Nairobi - Global environmental crime is worth up to 213 billion U.S. dollars each year, a UN spokesman said Tuesday, citing a newly released UN study.

"A new report by the UN Environment Program (UNEP) and INTERPOL warns that global environment crime, which is worth up to 213 billion U.S. dollars each year, is helping to finance criminal, militia and terrorist groups," said UN spokesperson Stephane Dujarric at a daily briefing.

"By some estimates, the total amount generated from global environment crime significantly exceeds the global Overseas Development Assistance of around 135 billion U.S. dollars each year," Dujarric said.

These crimes include logging, poaching, trafficking of a wide range of animals, illegal fisheries, illegal mining and dumping of toxic waste.

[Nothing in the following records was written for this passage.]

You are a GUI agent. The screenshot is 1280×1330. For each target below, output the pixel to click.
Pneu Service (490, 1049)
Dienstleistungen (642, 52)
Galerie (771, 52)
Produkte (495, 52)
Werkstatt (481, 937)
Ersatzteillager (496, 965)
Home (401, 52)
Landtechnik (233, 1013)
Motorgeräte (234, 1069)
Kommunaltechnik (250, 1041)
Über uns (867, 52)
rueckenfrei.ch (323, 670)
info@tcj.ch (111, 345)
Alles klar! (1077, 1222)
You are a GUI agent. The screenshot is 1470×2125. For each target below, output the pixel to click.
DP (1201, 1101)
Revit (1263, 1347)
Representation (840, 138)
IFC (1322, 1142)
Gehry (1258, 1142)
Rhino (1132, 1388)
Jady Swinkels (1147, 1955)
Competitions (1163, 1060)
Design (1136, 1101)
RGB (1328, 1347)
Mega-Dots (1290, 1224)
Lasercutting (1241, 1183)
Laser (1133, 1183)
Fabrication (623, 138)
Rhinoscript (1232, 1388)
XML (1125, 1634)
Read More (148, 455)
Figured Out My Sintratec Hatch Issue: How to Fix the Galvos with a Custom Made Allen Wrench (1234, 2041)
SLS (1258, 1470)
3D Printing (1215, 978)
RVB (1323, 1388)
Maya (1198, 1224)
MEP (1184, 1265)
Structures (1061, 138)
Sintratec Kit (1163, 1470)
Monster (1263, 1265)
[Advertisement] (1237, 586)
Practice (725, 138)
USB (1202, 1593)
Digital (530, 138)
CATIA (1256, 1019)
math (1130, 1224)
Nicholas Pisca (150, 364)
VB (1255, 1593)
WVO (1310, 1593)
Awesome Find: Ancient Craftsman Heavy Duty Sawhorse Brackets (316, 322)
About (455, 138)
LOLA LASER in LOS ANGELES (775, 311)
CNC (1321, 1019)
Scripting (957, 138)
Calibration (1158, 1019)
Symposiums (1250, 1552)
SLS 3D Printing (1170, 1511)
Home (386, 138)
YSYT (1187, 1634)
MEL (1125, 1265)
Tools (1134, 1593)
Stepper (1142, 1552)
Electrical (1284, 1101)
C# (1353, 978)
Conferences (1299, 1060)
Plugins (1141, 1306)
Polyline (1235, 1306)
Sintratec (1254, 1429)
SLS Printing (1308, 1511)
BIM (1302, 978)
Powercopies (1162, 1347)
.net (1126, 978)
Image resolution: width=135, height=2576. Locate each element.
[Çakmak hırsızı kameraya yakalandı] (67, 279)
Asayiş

"Such illegal trade in natural resources is also threatening the security and sustainable development of many nations," Dujarric noted.

The UN spokesman cited the study as saying that militia and terrorist groups in and around African nations with on-going conflicts may earn up to 289 million U.S. dollars annually from their involvement in the illegal or unregulated charcoal trade.

Groups that benefit from the illegal trade in wildlife and timber products are also estimated to earn up to 12.2 million U.S. dollars each year from elephant ivory in the Central Africa sub- region, driving a significant reduction in elephant populations across Africa.

"The report calls for further strengthened action against the organized criminal networks profiting from the trade," said Dujarric.

The study, titled "The Environmental Crime Crisis," was released on Tuesday during the first United Nations Environment Assembly (UNEA) in Nairobi, Kenya where action to tackle environmental crime is high on the agenda for hundreds of environment ministers, law enforcement officers, the judiciary and senior UN officials.